Update serialisers.py
2025-04-25 10:49:30 -05:00 · 2025-03-13 21:43:33 -07:00 · 2025-03-13 21:43:33 -07:00 · 2f02142651
commit 2f02142651
parent 7146a5f4fc
2 changed files with 51 additions and 1 deletions
--- a/src/documents/serialisers.py
+++ b/src/documents/serialisers.py
@ -226,7 +226,11 @@ class SerializerWithPerms(serializers.Serializer):
    },
 )
 class SetPermissionsSerializer(serializers.DictField):
-    pass
+    def validate_empty_values(self, data: dict | None):
+        if data is fields.empty or (data is not None and len(data) == 0):
+            # allow empty but skip the field to prevent overwriting permissions
+            raise fields.SkipField
+        return super().validate_empty_values(data)

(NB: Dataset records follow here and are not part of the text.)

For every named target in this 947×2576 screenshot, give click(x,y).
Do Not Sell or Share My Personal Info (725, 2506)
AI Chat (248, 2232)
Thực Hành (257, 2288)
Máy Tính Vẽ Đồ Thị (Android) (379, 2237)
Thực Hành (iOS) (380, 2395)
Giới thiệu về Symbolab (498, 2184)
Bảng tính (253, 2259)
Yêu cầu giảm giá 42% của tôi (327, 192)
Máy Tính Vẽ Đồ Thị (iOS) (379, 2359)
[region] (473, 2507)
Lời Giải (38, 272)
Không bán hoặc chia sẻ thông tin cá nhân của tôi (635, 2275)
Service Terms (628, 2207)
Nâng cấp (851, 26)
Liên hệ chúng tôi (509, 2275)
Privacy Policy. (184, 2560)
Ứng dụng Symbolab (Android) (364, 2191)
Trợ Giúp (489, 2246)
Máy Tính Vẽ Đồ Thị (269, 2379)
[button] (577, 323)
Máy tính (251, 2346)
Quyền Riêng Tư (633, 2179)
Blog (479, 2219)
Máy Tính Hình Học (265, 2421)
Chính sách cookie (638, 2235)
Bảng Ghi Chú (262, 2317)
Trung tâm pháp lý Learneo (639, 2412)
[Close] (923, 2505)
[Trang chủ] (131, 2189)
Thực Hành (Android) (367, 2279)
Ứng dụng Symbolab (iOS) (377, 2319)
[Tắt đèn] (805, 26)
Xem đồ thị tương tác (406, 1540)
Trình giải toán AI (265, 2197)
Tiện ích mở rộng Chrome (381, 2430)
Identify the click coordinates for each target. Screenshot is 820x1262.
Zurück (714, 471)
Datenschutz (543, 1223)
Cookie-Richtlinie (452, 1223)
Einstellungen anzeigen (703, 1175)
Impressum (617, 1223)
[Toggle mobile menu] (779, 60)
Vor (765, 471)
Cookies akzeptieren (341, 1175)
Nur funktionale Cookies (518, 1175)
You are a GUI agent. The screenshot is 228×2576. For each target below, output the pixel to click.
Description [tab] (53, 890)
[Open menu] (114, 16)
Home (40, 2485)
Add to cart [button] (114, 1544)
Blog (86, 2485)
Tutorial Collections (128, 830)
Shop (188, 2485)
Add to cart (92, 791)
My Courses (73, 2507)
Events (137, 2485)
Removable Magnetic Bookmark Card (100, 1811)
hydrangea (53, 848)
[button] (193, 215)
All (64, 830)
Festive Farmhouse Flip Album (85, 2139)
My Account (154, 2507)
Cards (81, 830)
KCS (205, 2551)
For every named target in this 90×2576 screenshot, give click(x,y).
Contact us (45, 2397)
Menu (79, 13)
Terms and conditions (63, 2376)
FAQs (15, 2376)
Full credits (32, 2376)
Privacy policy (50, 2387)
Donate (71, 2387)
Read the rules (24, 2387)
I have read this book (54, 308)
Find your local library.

 class OwnedObjectSerializer(
--- a/src/documents/tests/test_api_permissions.py
+++ b/src/documents/tests/test_api_permissions.py
@ -395,6 +395,52 @@ class TestApiAuth(DirectoriesMixin, APITestCase):
        self.assertTrue(checker.has_perm("view_document", doc))
        self.assertIn("view_document", get_perms(group1, doc))

+    def test_patch_doesnt_remove_permissions(self):
+        """
+        GIVEN:
+            - existing document with permissions set
+        WHEN:
+            - PATCH API request to update doc that is not json
+        THEN:
+            - Object permissions are not removed
+        """
+        doc = Document.objects.create(
+            title="test",
+            mime_type="application/pdf",
+            content="this is a document",
+        )
+        user1 = User.objects.create_superuser(username="user1")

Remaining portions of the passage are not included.